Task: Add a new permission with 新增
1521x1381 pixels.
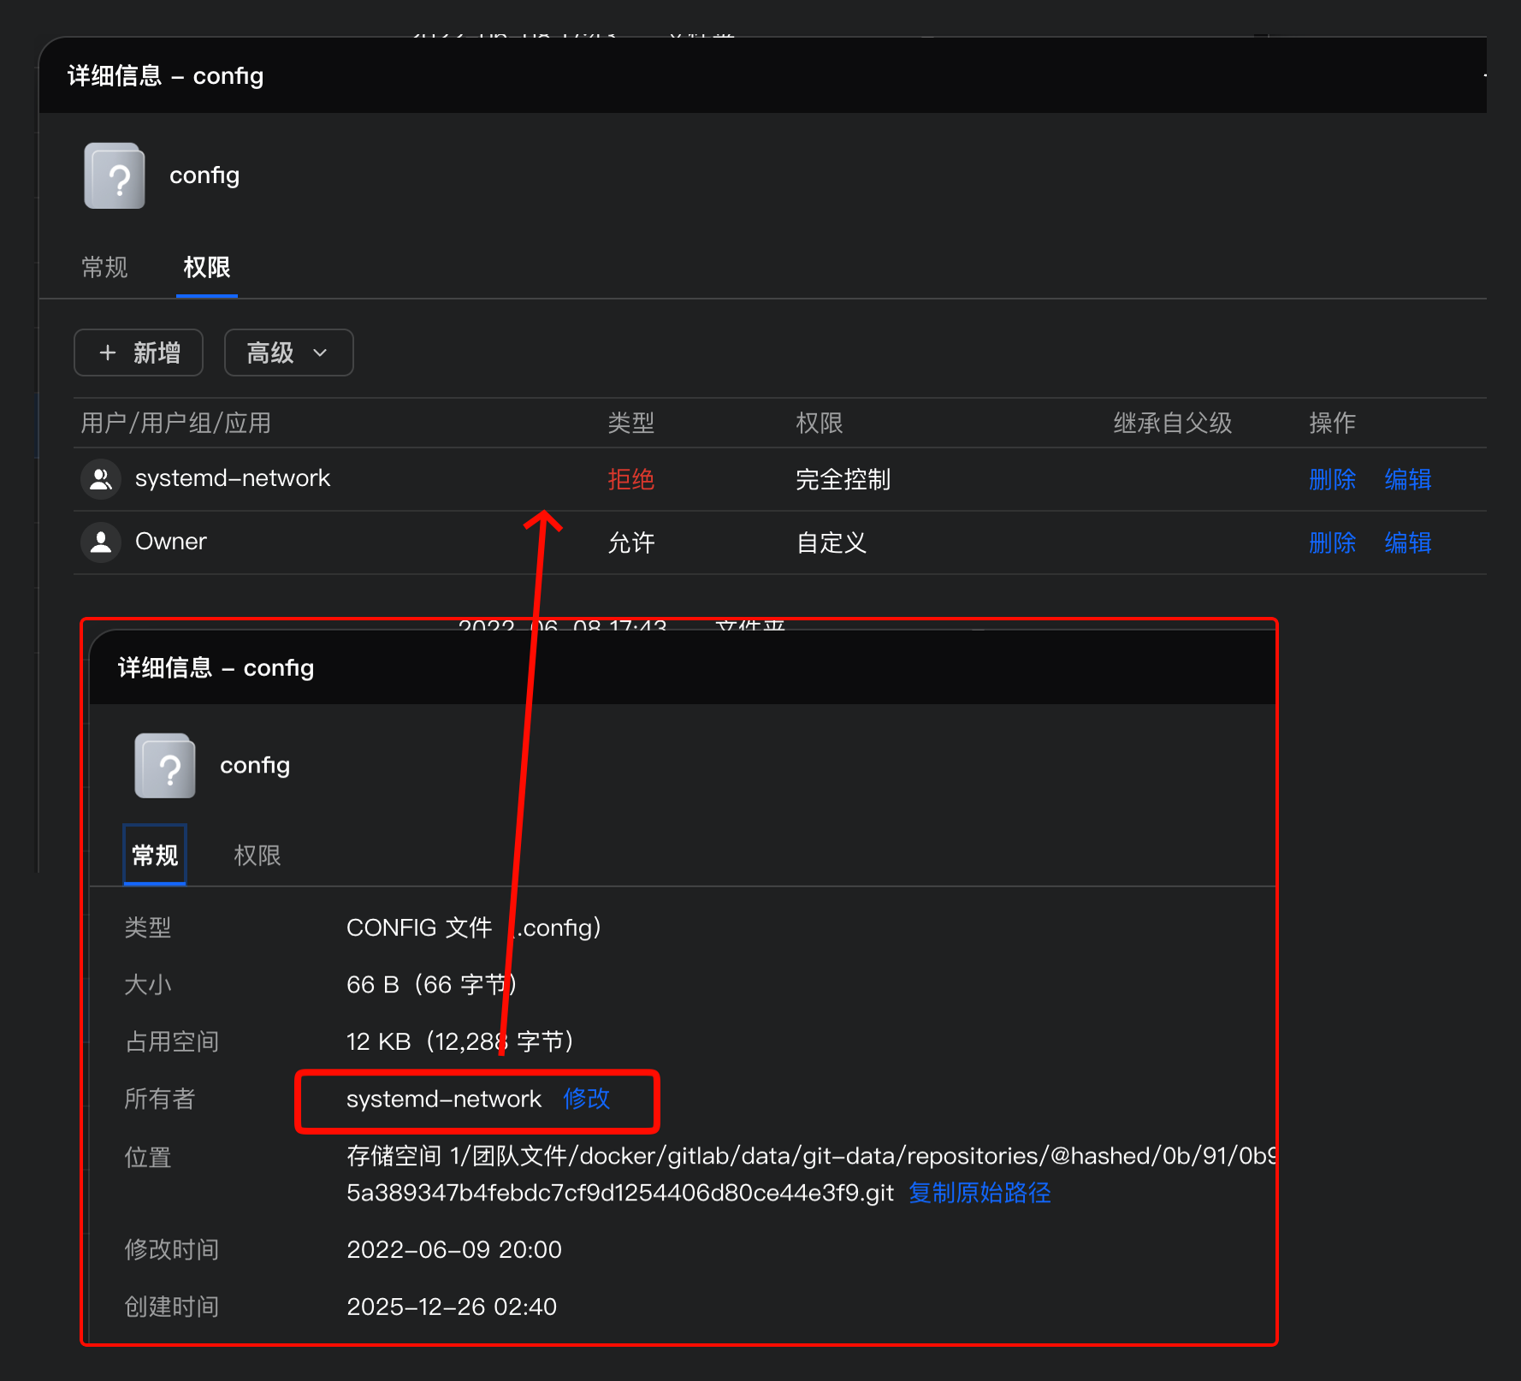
------------------------------------------------
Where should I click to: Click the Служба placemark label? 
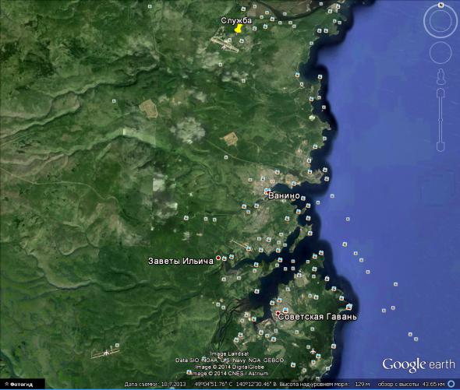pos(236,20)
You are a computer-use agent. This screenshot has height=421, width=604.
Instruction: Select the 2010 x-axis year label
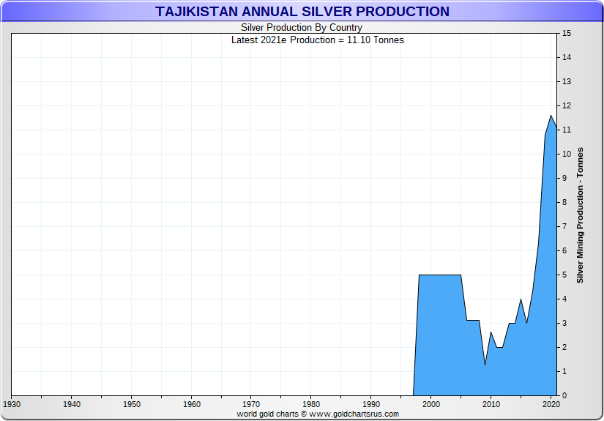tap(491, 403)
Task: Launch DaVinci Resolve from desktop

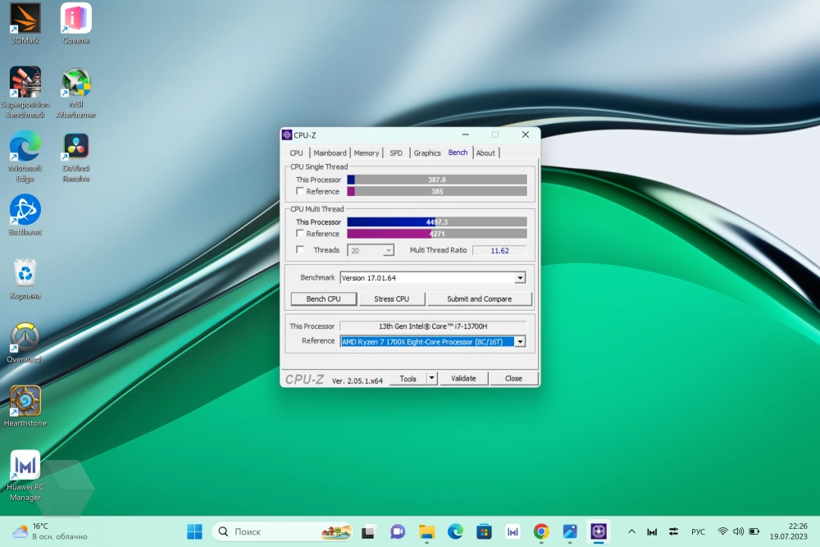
------------------------------------------------
A count is all that should be returned: the number of lines in these records containing the string "Task".

2